Wednesday, December 26, 2012

Hoarding Gold

Grandpa's specs, letter, Grandma's diploma, and sculpture of Grandma
Remember in the old days, when people wrote handwritten letters?

Over winter break, I started sorting though boxes again in an attempt to further dehoard my space and I found gold, a 4-page handwritten letter from my grandmother. There were postcards from people who were on another continent, a slew of letters from friends (again, before e-mail), photos I took as a child (mostly of animals), a mix of childhood items with my name on them, but the letter was the treasure, the gold.  There is no date on the letter, but from its content, I suspect I am in my sophomore year of college. It is 1993 or 1994 and I am confused about what to do with my life. My grandmother passed in 2004. Finding this letter was like hearing her talk to me again and hearing her say, "I love you," as the written word pulled me back twenty years in time.

In the same little box of memories I found a copy of Kurt Vonnegut's commencement address to MIT from 1997. He offers lots of excellent advice to new graduates, but one quote resonates:

"Don't feel guilty if you don't know what you want to do with your life.

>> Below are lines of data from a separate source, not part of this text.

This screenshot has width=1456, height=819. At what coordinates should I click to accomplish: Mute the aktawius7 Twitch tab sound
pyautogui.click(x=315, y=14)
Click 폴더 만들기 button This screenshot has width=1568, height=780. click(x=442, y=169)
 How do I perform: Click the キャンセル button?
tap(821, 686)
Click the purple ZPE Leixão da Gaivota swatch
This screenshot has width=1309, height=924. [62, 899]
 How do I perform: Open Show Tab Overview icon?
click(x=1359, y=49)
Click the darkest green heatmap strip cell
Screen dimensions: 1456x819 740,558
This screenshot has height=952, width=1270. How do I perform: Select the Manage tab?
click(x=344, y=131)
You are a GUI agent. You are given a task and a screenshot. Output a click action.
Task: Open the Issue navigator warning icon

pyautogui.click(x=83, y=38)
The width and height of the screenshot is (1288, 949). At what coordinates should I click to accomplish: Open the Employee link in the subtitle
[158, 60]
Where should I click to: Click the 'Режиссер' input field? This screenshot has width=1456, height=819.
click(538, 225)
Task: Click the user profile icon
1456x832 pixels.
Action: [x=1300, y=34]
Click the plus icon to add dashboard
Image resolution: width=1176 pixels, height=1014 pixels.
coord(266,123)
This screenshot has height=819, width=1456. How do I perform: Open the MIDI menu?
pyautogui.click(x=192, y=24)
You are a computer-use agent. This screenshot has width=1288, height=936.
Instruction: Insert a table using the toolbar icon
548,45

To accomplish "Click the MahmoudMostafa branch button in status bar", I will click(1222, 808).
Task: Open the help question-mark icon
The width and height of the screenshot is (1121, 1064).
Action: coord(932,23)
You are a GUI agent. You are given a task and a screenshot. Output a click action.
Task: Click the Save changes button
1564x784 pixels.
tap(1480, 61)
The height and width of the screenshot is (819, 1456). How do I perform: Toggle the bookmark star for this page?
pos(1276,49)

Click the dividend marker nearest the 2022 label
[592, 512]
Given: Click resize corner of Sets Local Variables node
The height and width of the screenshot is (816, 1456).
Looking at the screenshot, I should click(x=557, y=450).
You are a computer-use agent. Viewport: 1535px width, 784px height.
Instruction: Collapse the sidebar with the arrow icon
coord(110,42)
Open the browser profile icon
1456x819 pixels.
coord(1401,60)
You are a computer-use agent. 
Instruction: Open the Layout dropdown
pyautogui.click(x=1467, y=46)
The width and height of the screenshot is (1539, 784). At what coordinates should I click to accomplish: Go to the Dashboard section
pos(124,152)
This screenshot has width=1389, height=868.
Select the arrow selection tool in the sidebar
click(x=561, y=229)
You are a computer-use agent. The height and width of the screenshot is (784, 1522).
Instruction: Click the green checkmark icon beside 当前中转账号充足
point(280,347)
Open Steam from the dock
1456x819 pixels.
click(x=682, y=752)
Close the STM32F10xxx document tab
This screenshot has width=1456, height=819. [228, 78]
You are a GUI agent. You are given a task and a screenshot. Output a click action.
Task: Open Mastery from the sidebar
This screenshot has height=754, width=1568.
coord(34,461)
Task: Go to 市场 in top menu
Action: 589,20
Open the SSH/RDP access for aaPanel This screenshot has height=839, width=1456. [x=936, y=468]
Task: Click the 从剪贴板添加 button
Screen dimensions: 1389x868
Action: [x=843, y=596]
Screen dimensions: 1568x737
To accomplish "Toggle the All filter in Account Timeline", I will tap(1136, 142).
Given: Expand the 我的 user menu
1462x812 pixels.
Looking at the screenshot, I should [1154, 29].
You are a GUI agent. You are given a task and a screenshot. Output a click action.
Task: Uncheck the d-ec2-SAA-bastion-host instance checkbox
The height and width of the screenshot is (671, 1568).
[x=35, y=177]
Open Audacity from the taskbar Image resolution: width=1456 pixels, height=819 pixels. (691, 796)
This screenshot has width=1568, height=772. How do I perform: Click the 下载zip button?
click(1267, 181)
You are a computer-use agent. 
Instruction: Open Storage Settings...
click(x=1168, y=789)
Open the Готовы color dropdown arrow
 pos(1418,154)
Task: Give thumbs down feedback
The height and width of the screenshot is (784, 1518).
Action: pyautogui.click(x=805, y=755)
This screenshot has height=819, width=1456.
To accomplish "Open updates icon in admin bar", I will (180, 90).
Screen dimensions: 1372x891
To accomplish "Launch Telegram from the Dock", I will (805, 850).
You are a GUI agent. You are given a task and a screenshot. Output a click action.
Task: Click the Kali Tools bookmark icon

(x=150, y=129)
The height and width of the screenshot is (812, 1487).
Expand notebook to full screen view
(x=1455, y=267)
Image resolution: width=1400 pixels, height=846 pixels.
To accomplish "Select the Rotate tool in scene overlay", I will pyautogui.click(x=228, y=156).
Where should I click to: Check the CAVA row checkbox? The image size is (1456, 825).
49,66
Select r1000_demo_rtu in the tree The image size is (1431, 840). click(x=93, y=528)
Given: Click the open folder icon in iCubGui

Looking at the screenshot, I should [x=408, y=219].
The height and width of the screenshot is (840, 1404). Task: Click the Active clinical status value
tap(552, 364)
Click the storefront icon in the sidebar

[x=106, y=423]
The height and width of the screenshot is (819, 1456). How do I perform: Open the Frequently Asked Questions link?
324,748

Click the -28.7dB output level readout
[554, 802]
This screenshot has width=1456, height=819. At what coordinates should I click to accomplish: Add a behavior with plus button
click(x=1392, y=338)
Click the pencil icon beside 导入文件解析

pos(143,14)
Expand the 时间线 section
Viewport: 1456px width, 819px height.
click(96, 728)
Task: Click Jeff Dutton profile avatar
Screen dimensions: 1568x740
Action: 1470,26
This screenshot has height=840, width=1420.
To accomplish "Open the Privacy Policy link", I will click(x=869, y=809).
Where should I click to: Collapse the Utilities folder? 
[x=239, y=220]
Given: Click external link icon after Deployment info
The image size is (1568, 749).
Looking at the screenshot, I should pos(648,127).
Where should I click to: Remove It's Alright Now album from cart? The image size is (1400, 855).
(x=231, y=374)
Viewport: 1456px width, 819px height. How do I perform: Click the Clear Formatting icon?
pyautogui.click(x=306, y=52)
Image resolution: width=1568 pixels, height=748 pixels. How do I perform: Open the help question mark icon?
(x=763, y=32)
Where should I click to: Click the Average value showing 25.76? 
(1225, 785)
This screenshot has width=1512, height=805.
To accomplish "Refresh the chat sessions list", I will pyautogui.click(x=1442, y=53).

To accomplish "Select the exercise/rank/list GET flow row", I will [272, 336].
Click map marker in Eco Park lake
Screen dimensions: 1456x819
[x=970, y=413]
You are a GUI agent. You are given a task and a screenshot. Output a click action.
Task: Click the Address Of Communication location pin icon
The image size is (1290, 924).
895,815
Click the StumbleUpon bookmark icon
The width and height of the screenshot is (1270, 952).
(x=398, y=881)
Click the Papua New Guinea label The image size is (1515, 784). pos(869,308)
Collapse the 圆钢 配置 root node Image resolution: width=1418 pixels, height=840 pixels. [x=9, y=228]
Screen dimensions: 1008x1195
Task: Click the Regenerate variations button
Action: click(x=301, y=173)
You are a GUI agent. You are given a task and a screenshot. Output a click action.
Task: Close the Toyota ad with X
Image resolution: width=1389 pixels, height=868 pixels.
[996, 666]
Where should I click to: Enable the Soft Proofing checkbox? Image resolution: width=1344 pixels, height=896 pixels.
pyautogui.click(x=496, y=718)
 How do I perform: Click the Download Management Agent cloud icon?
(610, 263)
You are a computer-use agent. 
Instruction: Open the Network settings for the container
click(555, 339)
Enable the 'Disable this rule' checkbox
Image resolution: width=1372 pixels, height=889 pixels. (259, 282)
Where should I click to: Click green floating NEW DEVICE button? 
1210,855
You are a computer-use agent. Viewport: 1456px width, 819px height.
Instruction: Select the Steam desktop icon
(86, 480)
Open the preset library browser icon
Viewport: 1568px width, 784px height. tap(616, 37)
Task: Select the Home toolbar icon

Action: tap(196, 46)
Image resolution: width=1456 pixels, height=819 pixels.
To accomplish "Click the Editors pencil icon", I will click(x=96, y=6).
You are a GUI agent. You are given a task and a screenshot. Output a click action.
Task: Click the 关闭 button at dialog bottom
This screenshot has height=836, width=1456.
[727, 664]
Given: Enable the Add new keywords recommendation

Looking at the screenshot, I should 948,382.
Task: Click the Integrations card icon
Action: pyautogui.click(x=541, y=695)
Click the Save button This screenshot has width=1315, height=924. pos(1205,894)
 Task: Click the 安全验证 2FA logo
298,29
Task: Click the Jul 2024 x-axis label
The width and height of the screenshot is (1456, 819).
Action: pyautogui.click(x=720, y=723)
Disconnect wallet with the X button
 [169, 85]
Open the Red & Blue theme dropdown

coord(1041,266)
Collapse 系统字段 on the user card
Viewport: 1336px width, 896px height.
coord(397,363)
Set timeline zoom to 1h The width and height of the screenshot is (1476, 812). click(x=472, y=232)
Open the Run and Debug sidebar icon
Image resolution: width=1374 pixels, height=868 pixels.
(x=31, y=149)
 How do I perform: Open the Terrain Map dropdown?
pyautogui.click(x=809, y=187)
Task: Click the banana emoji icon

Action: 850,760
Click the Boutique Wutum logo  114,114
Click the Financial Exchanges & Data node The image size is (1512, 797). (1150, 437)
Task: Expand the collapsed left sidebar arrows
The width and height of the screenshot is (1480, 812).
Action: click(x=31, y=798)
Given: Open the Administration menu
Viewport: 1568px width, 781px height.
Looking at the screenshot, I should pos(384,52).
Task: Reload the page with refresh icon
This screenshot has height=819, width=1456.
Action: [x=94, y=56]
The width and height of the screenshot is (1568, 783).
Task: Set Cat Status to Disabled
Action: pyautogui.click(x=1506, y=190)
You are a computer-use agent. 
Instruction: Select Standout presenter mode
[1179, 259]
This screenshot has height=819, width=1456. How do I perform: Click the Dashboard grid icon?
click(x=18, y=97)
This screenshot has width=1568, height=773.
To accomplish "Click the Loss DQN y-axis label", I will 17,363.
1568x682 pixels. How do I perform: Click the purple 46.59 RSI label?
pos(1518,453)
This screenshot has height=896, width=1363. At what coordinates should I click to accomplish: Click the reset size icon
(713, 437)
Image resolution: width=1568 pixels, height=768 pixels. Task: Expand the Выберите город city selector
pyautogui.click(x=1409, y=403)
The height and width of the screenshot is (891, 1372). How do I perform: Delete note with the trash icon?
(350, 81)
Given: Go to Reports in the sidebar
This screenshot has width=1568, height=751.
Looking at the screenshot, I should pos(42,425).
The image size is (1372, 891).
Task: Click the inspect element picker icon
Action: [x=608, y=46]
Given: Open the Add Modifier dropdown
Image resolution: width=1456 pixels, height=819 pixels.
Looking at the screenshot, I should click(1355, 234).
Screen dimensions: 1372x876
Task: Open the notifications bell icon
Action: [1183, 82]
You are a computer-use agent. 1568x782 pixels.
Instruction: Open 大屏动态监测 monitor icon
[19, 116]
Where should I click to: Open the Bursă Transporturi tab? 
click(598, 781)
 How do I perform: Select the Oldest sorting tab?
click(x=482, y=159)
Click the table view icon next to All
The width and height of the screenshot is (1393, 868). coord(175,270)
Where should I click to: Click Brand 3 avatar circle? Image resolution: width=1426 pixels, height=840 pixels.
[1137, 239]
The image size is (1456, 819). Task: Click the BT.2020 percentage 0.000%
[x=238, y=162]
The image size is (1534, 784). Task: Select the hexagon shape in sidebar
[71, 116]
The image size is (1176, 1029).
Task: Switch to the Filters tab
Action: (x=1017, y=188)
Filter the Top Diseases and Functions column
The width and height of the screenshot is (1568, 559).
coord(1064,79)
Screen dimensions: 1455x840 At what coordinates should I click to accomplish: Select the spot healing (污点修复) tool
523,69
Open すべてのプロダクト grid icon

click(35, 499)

The most interesting people I know didn't know at 22 what they wanted to do with their lives. Some of the most interesting 40-year-olds I know still don't."

After reading both documents, I thought, I should have listened more to my elders. They knew best. However, I was young and ignorant, as if often the case with youth. I had to be bull-headed and make mistakes on my own. But the truth is, that is how we learn, by making these mistakes. And what I learned is ... wait, Kurt Vonnegut has advice for that too:

"Enjoy the power and beauty of youth. Oh, never mind. You will not understand the power and beauty of your youth until they've faded. But trust me, in 20 years, you'll look back at photos of yourself and recall in a way you can't grasp now how much possibility lay before you and how fabulous you really looked. You are not as fat as you imagine."